GG- I think your bird is a female Common Nighthawk. They're related to the Whip-poor-wills and Chuck-wills-widows. I linked a neat little story about them in Minnesota.

Also, I copied this info from whatbird.com:

Common Nighthawk: Medium nightjar with white-speckled, dark upperparts, black-and-white barred underparts, mottled breast, white throat. Wings are long, dark gray with white bars, nearly covering tail when folded. Gray-brown legs and feet. Darting erratic flight with frequent changes of direction.

Range and Habitat

Common Nighthawk: Breeds throughout the U.S. Winters are spent in South America. Well-adapted to urban life: flat-topped gravel roofs provide nesting habitat and lighting systems around buildings serve as foraging areas for insects.

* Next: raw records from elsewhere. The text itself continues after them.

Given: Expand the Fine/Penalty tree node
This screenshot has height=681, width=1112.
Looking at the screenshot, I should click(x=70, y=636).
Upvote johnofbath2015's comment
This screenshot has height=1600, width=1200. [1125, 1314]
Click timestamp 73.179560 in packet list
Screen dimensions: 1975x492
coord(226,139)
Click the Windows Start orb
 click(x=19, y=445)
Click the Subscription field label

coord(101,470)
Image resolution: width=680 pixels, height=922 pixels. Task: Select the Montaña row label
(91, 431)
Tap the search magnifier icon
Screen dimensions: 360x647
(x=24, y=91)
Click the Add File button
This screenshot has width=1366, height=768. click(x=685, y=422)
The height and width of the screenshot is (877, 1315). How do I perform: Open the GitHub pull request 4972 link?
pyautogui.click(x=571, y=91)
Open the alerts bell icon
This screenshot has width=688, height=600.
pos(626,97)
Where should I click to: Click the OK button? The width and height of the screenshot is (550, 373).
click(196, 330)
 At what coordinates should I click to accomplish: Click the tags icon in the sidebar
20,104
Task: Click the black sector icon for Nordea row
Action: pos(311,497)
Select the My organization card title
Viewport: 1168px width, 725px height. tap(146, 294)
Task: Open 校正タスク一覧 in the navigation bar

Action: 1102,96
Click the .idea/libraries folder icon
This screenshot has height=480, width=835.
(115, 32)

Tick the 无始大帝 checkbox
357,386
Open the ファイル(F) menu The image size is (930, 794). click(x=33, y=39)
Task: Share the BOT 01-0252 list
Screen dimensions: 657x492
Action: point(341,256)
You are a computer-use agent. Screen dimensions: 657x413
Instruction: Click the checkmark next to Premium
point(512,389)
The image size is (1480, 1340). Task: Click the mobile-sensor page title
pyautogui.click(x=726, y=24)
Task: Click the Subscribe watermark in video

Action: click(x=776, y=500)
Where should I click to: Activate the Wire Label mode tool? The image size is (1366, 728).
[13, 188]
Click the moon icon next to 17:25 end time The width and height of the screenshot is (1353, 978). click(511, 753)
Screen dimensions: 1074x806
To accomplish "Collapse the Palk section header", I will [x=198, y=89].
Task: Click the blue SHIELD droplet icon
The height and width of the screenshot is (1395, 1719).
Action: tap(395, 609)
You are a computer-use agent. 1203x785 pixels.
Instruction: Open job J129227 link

The Common Nighthawk is a nightjar that resides in the open country of North America, including widespread areas of the United States. This species may also be found in burned forest areas. They nest on the bare ground, and at times atop stumps or roofs. In winter months, the Common Nighthawk will migrate to South America, and rarely to western Europe. This species migrates in flocks. They hunt for food at dawn and dusk, catching flying insects on their wings. Due to maintained and increased populations of the Common Nighthawk, the current conservation rating of this species is Least Concern.

Foraging and Feeding
Common Nighthawk: Feeds on mosquitoes, flying ants, moths, beetles, and other insects. Forages day or night on the wing, up to 600 feet above the ground, with its enormous mouth surrounded by bristles ideally suited for aerial capture; alternates slow, full wing beats with bursts of quick shallow beats while hunting. Sometimes feeds on insects attracted to lights. Drinks in flight, skimming the water surface with lower mandible.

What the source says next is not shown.